+++ Given data

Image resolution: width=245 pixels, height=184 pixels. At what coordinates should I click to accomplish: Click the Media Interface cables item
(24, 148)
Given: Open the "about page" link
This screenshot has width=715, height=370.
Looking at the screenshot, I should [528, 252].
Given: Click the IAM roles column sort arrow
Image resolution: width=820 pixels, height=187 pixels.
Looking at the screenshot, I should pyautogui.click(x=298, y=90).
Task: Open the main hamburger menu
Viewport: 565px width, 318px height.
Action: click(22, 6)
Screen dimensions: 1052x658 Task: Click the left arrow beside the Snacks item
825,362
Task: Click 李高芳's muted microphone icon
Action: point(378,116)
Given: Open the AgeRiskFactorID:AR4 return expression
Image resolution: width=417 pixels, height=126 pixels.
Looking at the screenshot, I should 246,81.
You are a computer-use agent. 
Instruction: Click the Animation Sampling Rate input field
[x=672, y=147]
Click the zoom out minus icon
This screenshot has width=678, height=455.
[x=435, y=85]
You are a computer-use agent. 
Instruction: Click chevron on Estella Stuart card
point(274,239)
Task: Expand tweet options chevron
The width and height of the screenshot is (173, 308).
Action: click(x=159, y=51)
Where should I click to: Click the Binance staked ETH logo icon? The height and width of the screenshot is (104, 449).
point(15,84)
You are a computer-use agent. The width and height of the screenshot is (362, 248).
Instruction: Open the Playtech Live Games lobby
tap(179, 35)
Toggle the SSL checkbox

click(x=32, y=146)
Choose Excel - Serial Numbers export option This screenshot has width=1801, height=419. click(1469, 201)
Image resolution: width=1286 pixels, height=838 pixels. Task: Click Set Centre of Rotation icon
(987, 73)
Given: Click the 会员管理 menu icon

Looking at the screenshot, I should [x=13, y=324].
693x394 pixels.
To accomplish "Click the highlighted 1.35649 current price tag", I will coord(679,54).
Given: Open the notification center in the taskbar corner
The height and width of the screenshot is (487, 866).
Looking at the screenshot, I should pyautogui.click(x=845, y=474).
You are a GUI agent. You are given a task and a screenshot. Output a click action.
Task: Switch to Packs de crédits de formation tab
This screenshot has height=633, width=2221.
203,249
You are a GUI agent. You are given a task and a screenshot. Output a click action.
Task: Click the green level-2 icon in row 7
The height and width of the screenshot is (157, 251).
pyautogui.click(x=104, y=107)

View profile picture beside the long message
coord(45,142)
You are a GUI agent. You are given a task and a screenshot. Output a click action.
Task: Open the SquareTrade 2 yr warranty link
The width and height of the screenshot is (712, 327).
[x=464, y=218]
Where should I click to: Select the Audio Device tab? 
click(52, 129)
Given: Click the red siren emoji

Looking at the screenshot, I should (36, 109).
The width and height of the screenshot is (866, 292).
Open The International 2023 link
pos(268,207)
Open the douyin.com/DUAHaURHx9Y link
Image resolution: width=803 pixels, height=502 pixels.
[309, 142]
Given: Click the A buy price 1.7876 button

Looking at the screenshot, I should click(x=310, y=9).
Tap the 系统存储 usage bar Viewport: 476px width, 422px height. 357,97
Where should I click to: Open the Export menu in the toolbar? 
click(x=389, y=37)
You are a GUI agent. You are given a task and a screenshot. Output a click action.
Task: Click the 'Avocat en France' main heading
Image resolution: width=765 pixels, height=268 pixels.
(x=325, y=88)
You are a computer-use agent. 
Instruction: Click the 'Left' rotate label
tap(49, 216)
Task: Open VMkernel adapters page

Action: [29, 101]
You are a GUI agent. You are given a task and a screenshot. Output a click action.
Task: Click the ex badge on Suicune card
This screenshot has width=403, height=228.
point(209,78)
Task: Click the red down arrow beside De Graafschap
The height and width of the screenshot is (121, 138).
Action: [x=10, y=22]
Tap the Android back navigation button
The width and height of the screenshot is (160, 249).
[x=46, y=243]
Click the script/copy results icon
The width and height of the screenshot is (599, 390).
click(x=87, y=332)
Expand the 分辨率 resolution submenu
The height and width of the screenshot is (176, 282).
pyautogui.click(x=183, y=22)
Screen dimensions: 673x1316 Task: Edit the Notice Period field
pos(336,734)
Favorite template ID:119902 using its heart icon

++++++

Exercise aim
Go through the data and copy each line exactly as it was written.

Answer for the task
Image resolution: width=245 pixels, height=184 pixels. At what coordinates should I click to accomplish: Click the Media Interface cables item
(24, 148)
Given: Open the "about page" link
This screenshot has width=715, height=370.
Looking at the screenshot, I should [528, 252].
Given: Click the IAM roles column sort arrow
Image resolution: width=820 pixels, height=187 pixels.
Looking at the screenshot, I should pyautogui.click(x=298, y=90).
Task: Open the main hamburger menu
Viewport: 565px width, 318px height.
Action: click(22, 6)
Screen dimensions: 1052x658 Task: Click the left arrow beside the Snacks item
825,362
Task: Click 李高芳's muted microphone icon
Action: point(378,116)
Given: Open the AgeRiskFactorID:AR4 return expression
Image resolution: width=417 pixels, height=126 pixels.
Looking at the screenshot, I should 246,81.
You are a computer-use agent. 
Instruction: Click the Animation Sampling Rate input field
[x=672, y=147]
Click the zoom out minus icon
This screenshot has width=678, height=455.
[x=435, y=85]
You are a computer-use agent. 
Instruction: Click chevron on Estella Stuart card
point(274,239)
Task: Expand tweet options chevron
The width and height of the screenshot is (173, 308).
Action: click(x=159, y=51)
Where should I click to: Click the Binance staked ETH logo icon? The height and width of the screenshot is (104, 449).
point(15,84)
You are a computer-use agent. The width and height of the screenshot is (362, 248).
Instruction: Open the Playtech Live Games lobby
tap(179, 35)
Toggle the SSL checkbox

click(x=32, y=146)
Choose Excel - Serial Numbers export option This screenshot has width=1801, height=419. click(1469, 201)
Image resolution: width=1286 pixels, height=838 pixels. Task: Click Set Centre of Rotation icon
(987, 73)
Given: Click the 会员管理 menu icon

Looking at the screenshot, I should [x=13, y=324].
693x394 pixels.
To accomplish "Click the highlighted 1.35649 current price tag", I will coord(679,54).
Given: Open the notification center in the taskbar corner
The height and width of the screenshot is (487, 866).
Looking at the screenshot, I should pyautogui.click(x=845, y=474).
You are a GUI agent. You are given a task and a screenshot. Output a click action.
Task: Switch to Packs de crédits de formation tab
This screenshot has height=633, width=2221.
203,249
You are a GUI agent. You are given a task and a screenshot. Output a click action.
Task: Click the green level-2 icon in row 7
The height and width of the screenshot is (157, 251).
pyautogui.click(x=104, y=107)

View profile picture beside the long message
coord(45,142)
You are a GUI agent. You are given a task and a screenshot. Output a click action.
Task: Open the SquareTrade 2 yr warranty link
The width and height of the screenshot is (712, 327).
[x=464, y=218]
Where should I click to: Select the Audio Device tab? 
click(52, 129)
Given: Click the red siren emoji

Looking at the screenshot, I should (36, 109).
The width and height of the screenshot is (866, 292).
Open The International 2023 link
pos(268,207)
Open the douyin.com/DUAHaURHx9Y link
Image resolution: width=803 pixels, height=502 pixels.
[309, 142]
Given: Click the A buy price 1.7876 button

Looking at the screenshot, I should click(x=310, y=9).
Tap the 系统存储 usage bar Viewport: 476px width, 422px height. 357,97
Where should I click to: Open the Export menu in the toolbar? 
click(x=389, y=37)
You are a GUI agent. You are given a task and a screenshot. Output a click action.
Task: Click the 'Avocat en France' main heading
Image resolution: width=765 pixels, height=268 pixels.
(x=325, y=88)
You are a computer-use agent. 
Instruction: Click the 'Left' rotate label
tap(49, 216)
Task: Open VMkernel adapters page

Action: [29, 101]
You are a GUI agent. You are given a task and a screenshot. Output a click action.
Task: Click the ex badge on Suicune card
This screenshot has width=403, height=228.
point(209,78)
Task: Click the red down arrow beside De Graafschap
The height and width of the screenshot is (121, 138).
Action: [x=10, y=22]
Tap the Android back navigation button
The width and height of the screenshot is (160, 249).
[x=46, y=243]
Click the script/copy results icon
The width and height of the screenshot is (599, 390).
click(x=87, y=332)
Expand the 分辨率 resolution submenu
The height and width of the screenshot is (176, 282).
pyautogui.click(x=183, y=22)
Screen dimensions: 673x1316 Task: Edit the Notice Period field
pos(336,734)
Favorite template ID:119902 using its heart icon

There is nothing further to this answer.